[Opening Excerpted data section]
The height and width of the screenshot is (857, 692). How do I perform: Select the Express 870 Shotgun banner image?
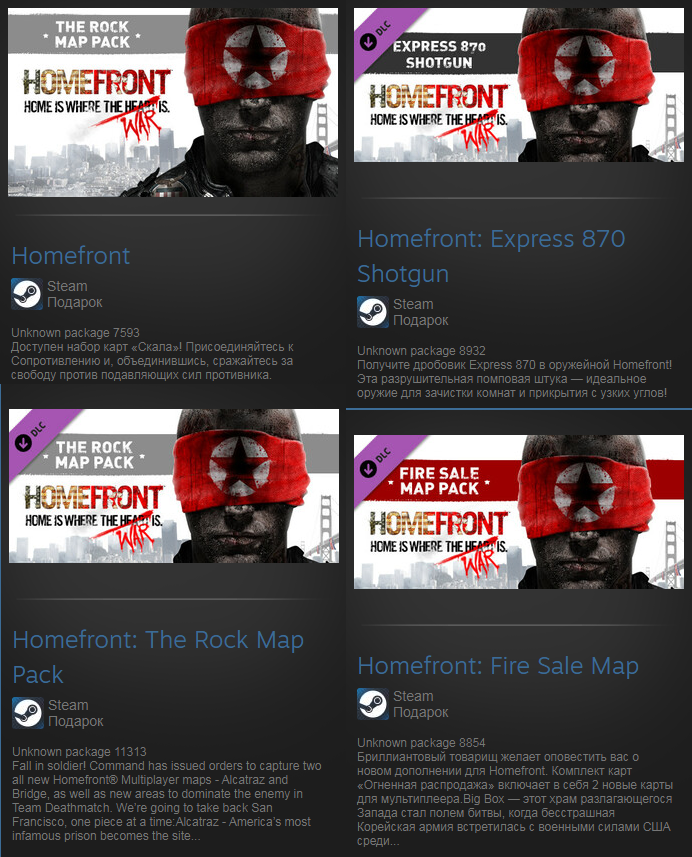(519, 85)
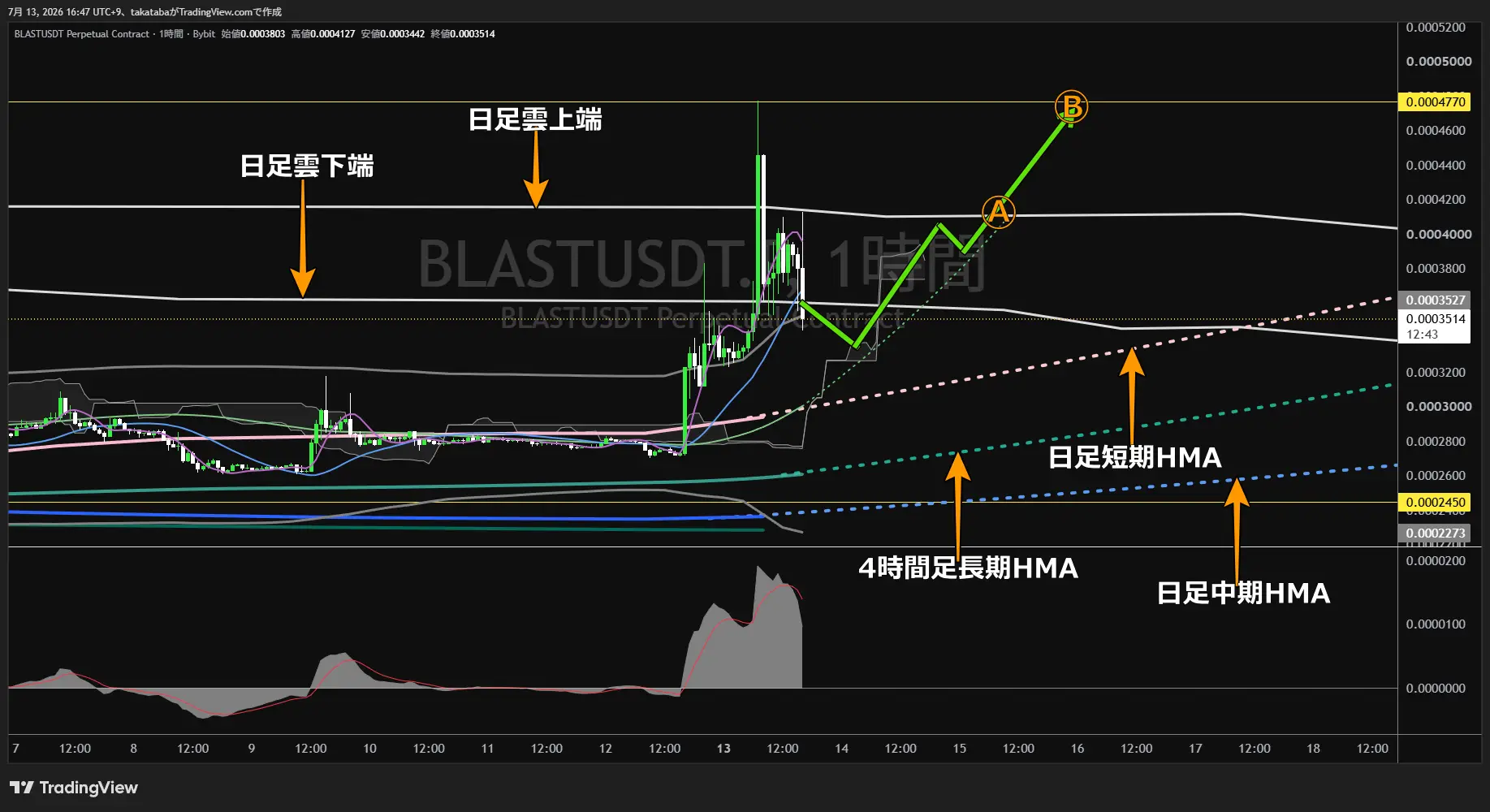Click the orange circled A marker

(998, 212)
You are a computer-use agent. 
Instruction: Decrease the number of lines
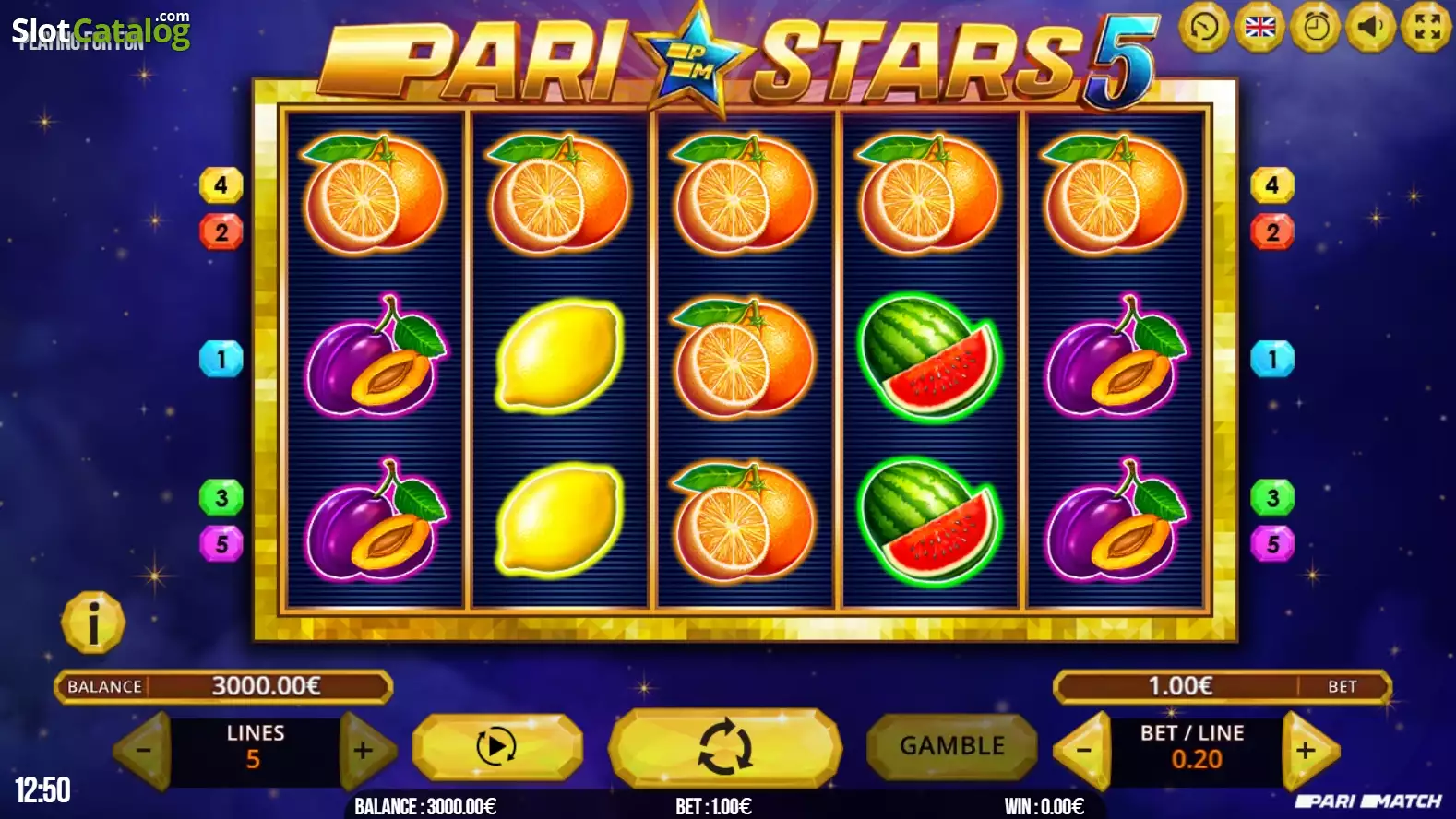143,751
[Closing Excerpted data section]
**Work item**
Pictures in the records should not appear in your copy, but everything else must be transcribed exactly.

**Task output**
The height and width of the screenshot is (857, 692). How do I perform: Select the Express 870 Shotgun banner image?
(519, 85)
Click the orange circled A marker

(998, 212)
You are a computer-use agent. 
Instruction: Decrease the number of lines
143,751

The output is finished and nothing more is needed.